Change is Coming

by Teresa Smith on October 29, 2012

I love getting together with family. As many of you know, my brother and I, join up with our cousins and aunt on Sunday evenings. Sometimes we go to a restaurant, sometimes we go to my cousins house. When the weather was nice, we would grill. I love grilling. Sunday night… we did NOT grill. Nope… uh… it was only 45 degrees outside. Yes, I’m complaining. I know 45 is not that bad, but when you are used to basking in upper 70’s and low 80’s and the next day it’s in the 40’s, it’s a shocker.

I love wearing sandals, or even better… being barefooted! My toes love being free, being seen. I have a shiny toe ring and beautiful pink polish. Socks and shoes are too binding. So what did I wear to my cousins house tonight? Socks, shoes, long pants, a fleece sweater. What did we have for dinner? Chili !!!

Don’t get me wrong, I like chili and my cousin made some great chili Sunday night. We had pumpkin pie too and my aunt makes a wonderful pies. I guess we all needed a little comfort food due to the cold temps.
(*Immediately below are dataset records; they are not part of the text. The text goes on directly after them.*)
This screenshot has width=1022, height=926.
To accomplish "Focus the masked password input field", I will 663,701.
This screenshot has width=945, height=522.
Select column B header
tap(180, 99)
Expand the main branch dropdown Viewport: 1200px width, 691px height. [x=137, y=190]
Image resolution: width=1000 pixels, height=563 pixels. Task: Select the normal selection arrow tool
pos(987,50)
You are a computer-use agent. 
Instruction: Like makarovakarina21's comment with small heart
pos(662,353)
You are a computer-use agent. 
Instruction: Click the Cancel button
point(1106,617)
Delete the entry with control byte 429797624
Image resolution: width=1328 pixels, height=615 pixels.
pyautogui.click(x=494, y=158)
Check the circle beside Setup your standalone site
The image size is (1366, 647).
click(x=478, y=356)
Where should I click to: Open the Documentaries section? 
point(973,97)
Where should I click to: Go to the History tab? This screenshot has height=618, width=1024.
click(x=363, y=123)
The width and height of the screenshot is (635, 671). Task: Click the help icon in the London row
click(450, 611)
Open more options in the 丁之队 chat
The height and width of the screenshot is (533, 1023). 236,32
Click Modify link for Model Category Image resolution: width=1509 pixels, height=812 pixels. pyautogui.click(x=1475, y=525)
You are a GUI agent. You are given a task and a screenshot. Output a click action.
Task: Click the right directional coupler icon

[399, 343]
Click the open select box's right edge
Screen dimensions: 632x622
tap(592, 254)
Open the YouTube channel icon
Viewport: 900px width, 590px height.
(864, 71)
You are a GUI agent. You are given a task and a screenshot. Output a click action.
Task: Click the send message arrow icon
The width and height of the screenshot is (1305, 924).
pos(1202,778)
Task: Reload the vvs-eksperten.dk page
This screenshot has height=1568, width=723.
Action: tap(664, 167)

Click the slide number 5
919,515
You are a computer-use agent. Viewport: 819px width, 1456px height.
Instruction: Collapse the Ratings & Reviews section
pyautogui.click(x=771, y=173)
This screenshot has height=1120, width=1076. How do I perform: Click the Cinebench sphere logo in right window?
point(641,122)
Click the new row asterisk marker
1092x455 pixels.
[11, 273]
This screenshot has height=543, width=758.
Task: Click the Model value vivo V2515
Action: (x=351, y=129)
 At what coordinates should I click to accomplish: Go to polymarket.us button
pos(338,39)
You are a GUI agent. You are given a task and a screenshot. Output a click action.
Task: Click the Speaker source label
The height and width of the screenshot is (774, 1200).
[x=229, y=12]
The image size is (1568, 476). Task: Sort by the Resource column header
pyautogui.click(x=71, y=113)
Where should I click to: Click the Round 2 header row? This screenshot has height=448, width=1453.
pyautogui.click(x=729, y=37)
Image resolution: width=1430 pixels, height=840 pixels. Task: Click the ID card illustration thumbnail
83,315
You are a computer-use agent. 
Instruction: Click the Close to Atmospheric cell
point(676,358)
I keep thinking… I need to do a session on myself for a dislike of colder weather. I talk to people all of the time about changing their perspectives… I should look at changing my own perspective concerning cold weather and Winter.

Actually, I have worked a little on it. I used to REALLY dislike Winter. I would go into a depression and just pray for Spring. It would all start around my birthday in September. I never could enjoy my birthday, I knew Fall was just around the corner. I wasn’t able to appreciate the beauty of Fall, because I knew Winter would soon be creeping in.

Today, I’m ok with my birthday. I can enjoy the gorgeous colors of Fall. I can look forward to Fall foods and Thanksgiving. I’m still uneasy and not fully accepting of cold weather and Winter, but I have come a long way when I look back on where I was.

Many of us have issues with change. It may be change of seasons, changes in our families, changes in a job situation. I found that with me, change is more easily accepted when I feel like I have some control over it. Eleven years ago, I chose to leave my job. Many co-workers were losing or had lost their job. Many of them had a hard time getting over being laid off. They experienced a feeling of being rejected. They hadn’t done anything wrong, but it felt like they had. I chose to make the change happen when I left my job. Two years ago, I lost my job. It was a totally different feeling. There was sadness and shock involved. I felt out of control. I didn’t choose that change in my life. It’s been harder to deal with. There is a rejection, what did I do wrong? I’m flawed in some way, I’m not good enough or I could have/should have been able to do something about it. I experienced some of the same emotions when my mother passed away eight years ago. Again, a change that I had no control over.

I’ve found that it’s good to focus less on what was and focus on the possibilities. That’s what TAT, Tapas Acupressure, has done for me. I may still have issues, I may not fully embrace all the changes that come my way, but I have a tool to help. Life has it’s ups and downs, but it’s how we deal with that change, how accepting we are of our circumstances, that can play into our depression or happiness. What will you choose?